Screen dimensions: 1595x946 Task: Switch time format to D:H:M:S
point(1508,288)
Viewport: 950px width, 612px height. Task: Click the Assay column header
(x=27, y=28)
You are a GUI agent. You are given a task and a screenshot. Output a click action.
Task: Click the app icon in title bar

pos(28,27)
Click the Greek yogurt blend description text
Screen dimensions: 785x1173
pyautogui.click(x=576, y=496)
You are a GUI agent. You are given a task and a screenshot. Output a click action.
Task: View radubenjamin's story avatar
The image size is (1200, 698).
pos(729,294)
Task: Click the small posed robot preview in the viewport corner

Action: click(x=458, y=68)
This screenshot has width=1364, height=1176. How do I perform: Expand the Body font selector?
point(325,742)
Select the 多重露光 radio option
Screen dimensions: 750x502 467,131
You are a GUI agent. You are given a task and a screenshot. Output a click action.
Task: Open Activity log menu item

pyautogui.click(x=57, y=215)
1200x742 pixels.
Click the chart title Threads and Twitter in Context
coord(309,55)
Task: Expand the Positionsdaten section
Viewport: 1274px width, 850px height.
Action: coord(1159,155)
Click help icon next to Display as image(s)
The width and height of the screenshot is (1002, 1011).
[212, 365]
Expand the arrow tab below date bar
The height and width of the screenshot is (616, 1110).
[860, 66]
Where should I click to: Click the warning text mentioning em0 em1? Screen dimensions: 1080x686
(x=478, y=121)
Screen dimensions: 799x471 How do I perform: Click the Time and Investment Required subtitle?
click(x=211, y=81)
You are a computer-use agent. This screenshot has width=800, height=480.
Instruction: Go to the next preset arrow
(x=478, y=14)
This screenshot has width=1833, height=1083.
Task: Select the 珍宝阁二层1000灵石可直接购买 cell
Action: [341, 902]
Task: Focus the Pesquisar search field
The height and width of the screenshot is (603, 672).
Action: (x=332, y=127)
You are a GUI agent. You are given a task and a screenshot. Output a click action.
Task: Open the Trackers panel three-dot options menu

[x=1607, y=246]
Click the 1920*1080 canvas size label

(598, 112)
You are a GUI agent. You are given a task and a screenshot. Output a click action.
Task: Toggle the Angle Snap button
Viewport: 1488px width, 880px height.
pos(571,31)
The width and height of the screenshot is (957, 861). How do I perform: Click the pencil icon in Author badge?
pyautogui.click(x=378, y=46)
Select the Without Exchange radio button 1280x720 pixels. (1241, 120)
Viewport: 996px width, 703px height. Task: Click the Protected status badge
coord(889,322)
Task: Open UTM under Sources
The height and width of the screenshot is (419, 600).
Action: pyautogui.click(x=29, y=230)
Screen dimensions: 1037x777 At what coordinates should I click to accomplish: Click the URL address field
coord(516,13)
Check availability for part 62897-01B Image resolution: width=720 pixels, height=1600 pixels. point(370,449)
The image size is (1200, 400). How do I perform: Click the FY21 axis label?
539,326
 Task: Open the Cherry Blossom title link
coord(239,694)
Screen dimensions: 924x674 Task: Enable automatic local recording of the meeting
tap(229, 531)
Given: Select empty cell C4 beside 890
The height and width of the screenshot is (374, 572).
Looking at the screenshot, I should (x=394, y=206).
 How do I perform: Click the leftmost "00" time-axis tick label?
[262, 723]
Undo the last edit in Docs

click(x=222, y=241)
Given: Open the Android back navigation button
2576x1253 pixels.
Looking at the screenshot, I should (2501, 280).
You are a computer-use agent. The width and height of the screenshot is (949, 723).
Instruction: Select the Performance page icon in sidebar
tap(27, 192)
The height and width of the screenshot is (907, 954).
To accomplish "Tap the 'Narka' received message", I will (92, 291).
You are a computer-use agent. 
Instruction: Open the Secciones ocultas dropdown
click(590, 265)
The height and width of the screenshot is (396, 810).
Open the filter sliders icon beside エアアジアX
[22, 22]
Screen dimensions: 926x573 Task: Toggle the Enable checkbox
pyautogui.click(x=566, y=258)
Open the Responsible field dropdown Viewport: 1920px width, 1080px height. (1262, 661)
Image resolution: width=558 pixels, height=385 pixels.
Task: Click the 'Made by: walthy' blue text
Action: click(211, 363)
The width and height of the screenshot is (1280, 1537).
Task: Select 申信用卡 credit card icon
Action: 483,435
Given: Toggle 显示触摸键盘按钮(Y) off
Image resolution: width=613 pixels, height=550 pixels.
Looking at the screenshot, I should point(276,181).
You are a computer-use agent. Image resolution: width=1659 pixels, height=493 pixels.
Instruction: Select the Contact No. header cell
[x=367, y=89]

=======

Please transcribe the data above without changes, from its first line to its "You are a computer-use agent. This" line, and leave out anything past that.

◆ Result:
Screen dimensions: 1595x946 Task: Switch time format to D:H:M:S
point(1508,288)
Viewport: 950px width, 612px height. Task: Click the Assay column header
(x=27, y=28)
You are a GUI agent. You are given a task and a screenshot. Output a click action.
Task: Click the app icon in title bar

pos(28,27)
Click the Greek yogurt blend description text
Screen dimensions: 785x1173
pyautogui.click(x=576, y=496)
You are a GUI agent. You are given a task and a screenshot. Output a click action.
Task: View radubenjamin's story avatar
The image size is (1200, 698).
pos(729,294)
Task: Click the small posed robot preview in the viewport corner

Action: click(x=458, y=68)
This screenshot has width=1364, height=1176. How do I perform: Expand the Body font selector?
point(325,742)
Select the 多重露光 radio option
Screen dimensions: 750x502 467,131
You are a GUI agent. You are given a task and a screenshot. Output a click action.
Task: Open Activity log menu item

pyautogui.click(x=57, y=215)
1200x742 pixels.
Click the chart title Threads and Twitter in Context
coord(309,55)
Task: Expand the Positionsdaten section
Viewport: 1274px width, 850px height.
Action: coord(1159,155)
Click help icon next to Display as image(s)
The width and height of the screenshot is (1002, 1011).
[212, 365]
Expand the arrow tab below date bar
The height and width of the screenshot is (616, 1110).
[860, 66]
Where should I click to: Click the warning text mentioning em0 em1? Screen dimensions: 1080x686
(x=478, y=121)
Screen dimensions: 799x471 How do I perform: Click the Time and Investment Required subtitle?
click(x=211, y=81)
You are a computer-use agent. This screenshot has width=800, height=480.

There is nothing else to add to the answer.